-- begin Text --

Sonning Lock is a lock and associated weir situated on the River Thames at the village of Sonning near Reading, Berkshire, England. The first lock was built by the Thames Navigation Commission in 1773 and it has been rebuilt three times since then. There is a weir a little upstream at the top of the island where Sonning Backwater separates from the main course of the river.

History

A weir at Sonning is recorded as belonging to the Blunte family in the 15th century. This was associated with the mill and fisheries and mention is made of a "Locke-heise" at this time. The flash lock was replaced in 1773 by the pound lock. This was the highest upstream of the eight locks constructed after the navigation act of 1770. It was commissioned in 1771 but took two years to build. Fir wood was originally used for these locks, but this decayed very quickly and was replaced at Sonning by oak in 1787. Repairs took place in 1827 when the old flash lock was brought back temporarily into use. By this time a lock house had been built.

The lock-keeper from 1845 to 1878 was James Sadler, a poet and beekeeper.  He wrote verses about the river and about bees, and is credited with the invention of the Berkshire hive. One of his works The Thames from Oxford to Windsor is a rhymed list of the locks, bridges and towns.

-- end Text --

> **Aim of the exercise**: Copy the part of the Sonning Lock text that begins at the words "A weir at Sonning" and stops after "had been built.", with "flash lock" renamed to "flash weir" throughout.

-- begin Data extract --

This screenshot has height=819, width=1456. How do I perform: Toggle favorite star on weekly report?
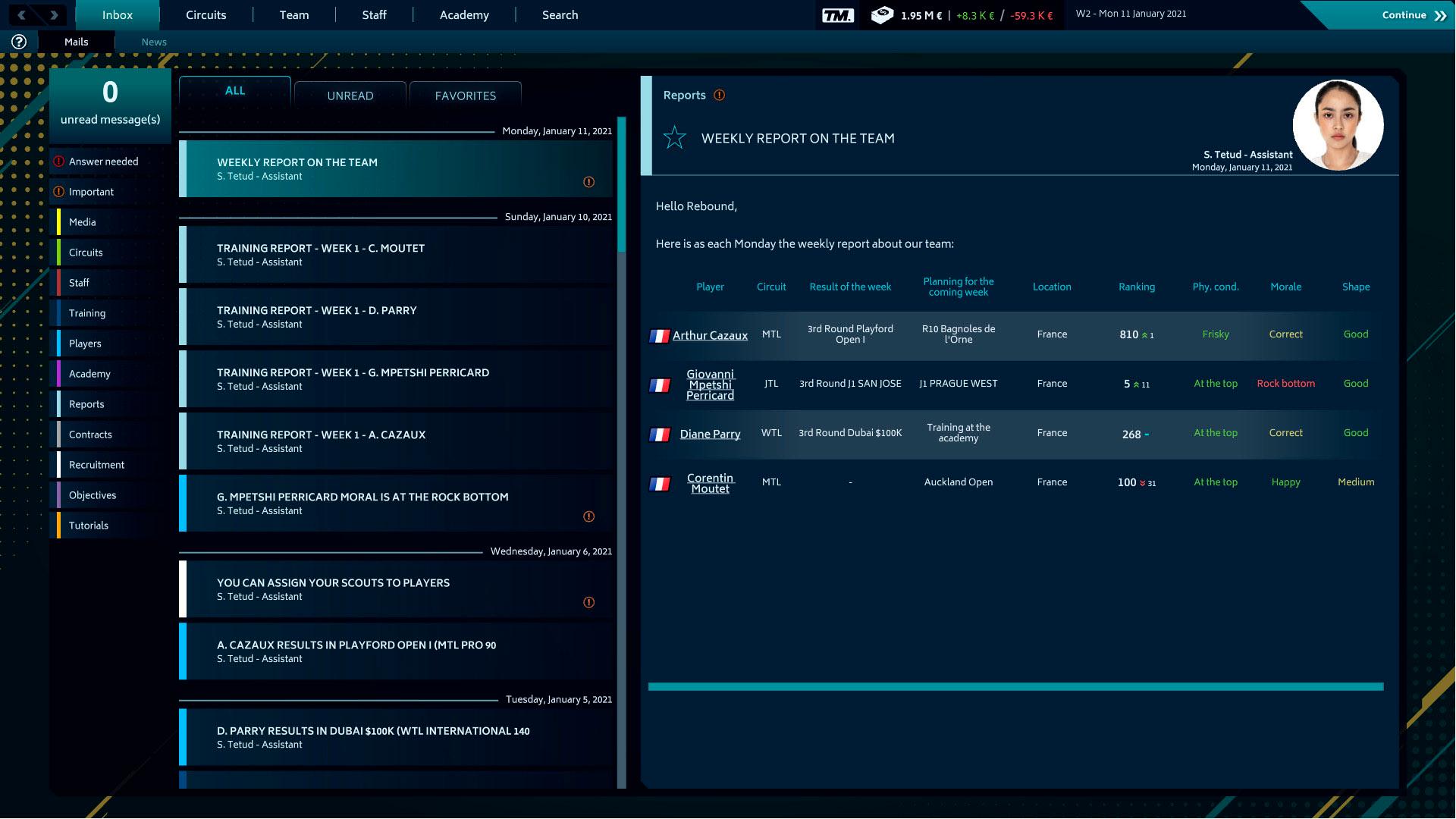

-- end Data extract --

> **Result of the task**:
A weir at Sonning is recorded as belonging to the Blunte family in the 15th century. This was associated with the mill and fisheries and mention is made of a "Locke-heise" at this time. The flash weir was replaced in 1773 by the pound lock. This was the highest upstream of the eight locks constructed after the navigation act of 1770. It was commissioned in 1771 but took two years to build. Fir wood was originally used for these locks, but this decayed very quickly and was replaced at Sonning by oak in 1787. Repairs took place in 1827 when the old flash weir was brought back temporarily into use. By this time a lock house had been built.